Described as ‘possibly the most prolific public intellectual in South Africa’ by The Sunday Times, he is professor of sociology at the University of Cape Town, and the 2016 Harry Oppenheimer Hutchins Fellow at the Hutchins Center for African and African American Research at Harvard University. He will be based at the Institute of Commonwealth Studies (ICWS) and arrives in January 2017.

Professor Mangcu, who also held the 2014 Oppenheimer Fellow at Harvard, said he was honoured by the appointment: ‘It really does not get better than this: to hold a chair named for one of Africa’s most distinguished diplomats, Emeka Anyaoku, in one of the world’s foremost academic institutions, the Institute of Commonwealth Studies.’

An acclaimed author of nine books (and more than two dozen journal articles and book chapters), Professor Mangcu wrote Biko: an autobiography (I.B. Tauris, 2013).
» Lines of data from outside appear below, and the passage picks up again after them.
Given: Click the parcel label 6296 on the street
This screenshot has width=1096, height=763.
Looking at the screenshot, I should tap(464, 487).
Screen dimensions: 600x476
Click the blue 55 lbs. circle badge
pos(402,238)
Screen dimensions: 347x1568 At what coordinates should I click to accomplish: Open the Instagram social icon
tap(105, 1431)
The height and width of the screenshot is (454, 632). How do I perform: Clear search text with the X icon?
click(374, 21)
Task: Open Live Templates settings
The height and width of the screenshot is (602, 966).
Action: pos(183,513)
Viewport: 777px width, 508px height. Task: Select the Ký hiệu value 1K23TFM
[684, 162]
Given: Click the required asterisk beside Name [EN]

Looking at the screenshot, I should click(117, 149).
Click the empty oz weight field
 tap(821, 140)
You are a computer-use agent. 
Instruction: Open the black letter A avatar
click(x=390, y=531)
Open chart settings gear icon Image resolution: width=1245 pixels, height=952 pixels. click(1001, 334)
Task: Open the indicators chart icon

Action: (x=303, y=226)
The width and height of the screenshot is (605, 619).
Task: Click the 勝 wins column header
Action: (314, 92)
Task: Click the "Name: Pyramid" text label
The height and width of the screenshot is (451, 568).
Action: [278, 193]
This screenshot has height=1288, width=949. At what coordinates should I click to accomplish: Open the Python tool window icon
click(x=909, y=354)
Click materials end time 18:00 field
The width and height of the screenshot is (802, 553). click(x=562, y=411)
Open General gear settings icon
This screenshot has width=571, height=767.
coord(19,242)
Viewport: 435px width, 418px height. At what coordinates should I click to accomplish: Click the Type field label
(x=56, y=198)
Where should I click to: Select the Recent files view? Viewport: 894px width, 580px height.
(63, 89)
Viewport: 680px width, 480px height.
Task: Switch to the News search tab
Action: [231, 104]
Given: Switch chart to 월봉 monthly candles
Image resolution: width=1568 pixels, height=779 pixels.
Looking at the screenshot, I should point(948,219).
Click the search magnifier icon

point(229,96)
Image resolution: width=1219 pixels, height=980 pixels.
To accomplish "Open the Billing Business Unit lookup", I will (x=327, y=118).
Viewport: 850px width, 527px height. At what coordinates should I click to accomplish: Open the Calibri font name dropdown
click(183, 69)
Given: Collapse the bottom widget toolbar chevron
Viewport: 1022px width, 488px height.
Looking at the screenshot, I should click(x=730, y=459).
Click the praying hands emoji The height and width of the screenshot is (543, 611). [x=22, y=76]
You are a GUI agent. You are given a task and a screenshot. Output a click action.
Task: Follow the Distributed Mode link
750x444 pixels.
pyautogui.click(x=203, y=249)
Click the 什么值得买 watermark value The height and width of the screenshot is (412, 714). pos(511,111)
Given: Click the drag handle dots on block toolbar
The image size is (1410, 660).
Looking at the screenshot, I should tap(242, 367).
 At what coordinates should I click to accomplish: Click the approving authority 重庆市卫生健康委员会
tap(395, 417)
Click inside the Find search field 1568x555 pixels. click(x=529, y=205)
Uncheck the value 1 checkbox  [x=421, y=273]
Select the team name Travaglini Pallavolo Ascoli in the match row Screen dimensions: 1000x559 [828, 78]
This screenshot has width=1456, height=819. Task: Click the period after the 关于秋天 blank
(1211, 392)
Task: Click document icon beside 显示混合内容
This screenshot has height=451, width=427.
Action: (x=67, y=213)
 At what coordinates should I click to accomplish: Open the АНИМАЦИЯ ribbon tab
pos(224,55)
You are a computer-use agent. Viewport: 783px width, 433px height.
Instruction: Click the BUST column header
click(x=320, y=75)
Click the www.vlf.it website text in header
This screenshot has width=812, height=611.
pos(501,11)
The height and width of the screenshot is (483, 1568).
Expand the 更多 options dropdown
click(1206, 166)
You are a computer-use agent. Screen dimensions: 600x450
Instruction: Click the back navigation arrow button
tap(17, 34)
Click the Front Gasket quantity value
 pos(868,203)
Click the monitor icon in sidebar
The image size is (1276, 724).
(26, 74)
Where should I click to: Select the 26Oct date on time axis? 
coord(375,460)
He was finalist for the Sunday Times Alan Paton Award for Non-Fiction, the Recht Malan Prize, the South African Books Award and most recently, the UCT Meritorious Book Award.

‘I am currently writing a new biography of the 20th-century’s most beloved political figure, Nelson Mandela. The Institute of Commonwealth Studies has exactly the kind of archival material that will help me tell a fuller story of how Mandela parlayed his colonial-Victorian-nationalist modernity to bring about racial reconciliation in South Africa, with all the limitations thereof. The book suggests it may be better to look at Mandela as a classic tragic hero instead of the individual, romantic hero we have come to know.’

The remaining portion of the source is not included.